__TASK DESCRIPTION__
Print the entries verbatim, from the line containing "Select the 3時間 time range" through the last line of the entries, both ends included.

__DATA SECTION__
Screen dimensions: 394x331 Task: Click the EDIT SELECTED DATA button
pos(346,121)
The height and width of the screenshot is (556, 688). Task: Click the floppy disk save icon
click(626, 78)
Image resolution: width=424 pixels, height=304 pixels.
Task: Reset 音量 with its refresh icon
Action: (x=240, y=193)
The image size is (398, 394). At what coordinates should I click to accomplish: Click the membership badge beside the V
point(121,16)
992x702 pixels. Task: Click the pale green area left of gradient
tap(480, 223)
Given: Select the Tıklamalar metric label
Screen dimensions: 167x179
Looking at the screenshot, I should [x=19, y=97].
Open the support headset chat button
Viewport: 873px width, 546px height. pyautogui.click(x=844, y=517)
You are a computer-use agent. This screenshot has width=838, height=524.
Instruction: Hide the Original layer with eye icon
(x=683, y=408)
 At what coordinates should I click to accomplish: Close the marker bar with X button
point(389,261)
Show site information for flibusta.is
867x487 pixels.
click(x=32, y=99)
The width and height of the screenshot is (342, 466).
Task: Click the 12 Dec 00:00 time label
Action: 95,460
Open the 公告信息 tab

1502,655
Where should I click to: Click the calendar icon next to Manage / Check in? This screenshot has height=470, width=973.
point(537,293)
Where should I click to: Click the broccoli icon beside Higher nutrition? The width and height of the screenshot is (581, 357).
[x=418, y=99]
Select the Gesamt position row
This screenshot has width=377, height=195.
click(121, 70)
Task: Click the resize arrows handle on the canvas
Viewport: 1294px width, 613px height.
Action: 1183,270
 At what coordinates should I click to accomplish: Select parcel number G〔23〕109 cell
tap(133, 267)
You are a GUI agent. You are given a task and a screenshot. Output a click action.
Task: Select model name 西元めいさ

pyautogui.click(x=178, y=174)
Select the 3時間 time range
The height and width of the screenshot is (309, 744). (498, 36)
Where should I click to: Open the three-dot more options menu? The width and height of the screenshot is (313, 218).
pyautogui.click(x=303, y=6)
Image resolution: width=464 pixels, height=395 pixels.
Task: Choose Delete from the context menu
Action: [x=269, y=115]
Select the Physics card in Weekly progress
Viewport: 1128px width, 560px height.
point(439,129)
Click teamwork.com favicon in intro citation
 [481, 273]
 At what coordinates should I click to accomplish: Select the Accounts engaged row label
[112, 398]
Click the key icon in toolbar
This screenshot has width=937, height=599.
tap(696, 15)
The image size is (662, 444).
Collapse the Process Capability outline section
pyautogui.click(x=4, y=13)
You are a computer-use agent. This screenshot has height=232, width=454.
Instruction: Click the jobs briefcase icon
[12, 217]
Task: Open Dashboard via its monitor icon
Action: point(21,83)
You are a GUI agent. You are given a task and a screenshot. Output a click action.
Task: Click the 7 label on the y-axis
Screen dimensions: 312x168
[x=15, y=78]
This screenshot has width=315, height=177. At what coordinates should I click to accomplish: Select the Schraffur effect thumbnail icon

__EXERCISE RESPONSE__
Select the 3時間 time range
The height and width of the screenshot is (309, 744). (498, 36)
Where should I click to: Open the three-dot more options menu? The width and height of the screenshot is (313, 218).
pyautogui.click(x=303, y=6)
Image resolution: width=464 pixels, height=395 pixels.
Task: Choose Delete from the context menu
Action: [x=269, y=115]
Select the Physics card in Weekly progress
Viewport: 1128px width, 560px height.
point(439,129)
Click teamwork.com favicon in intro citation
 [481, 273]
 At what coordinates should I click to accomplish: Select the Accounts engaged row label
[112, 398]
Click the key icon in toolbar
This screenshot has width=937, height=599.
tap(696, 15)
The image size is (662, 444).
Collapse the Process Capability outline section
pyautogui.click(x=4, y=13)
You are a computer-use agent. This screenshot has height=232, width=454.
Instruction: Click the jobs briefcase icon
[12, 217]
Task: Open Dashboard via its monitor icon
Action: point(21,83)
You are a GUI agent. You are given a task and a screenshot. Output a click action.
Task: Click the 7 label on the y-axis
Screen dimensions: 312x168
[x=15, y=78]
This screenshot has width=315, height=177. At what coordinates should I click to accomplish: Select the Schraffur effect thumbnail icon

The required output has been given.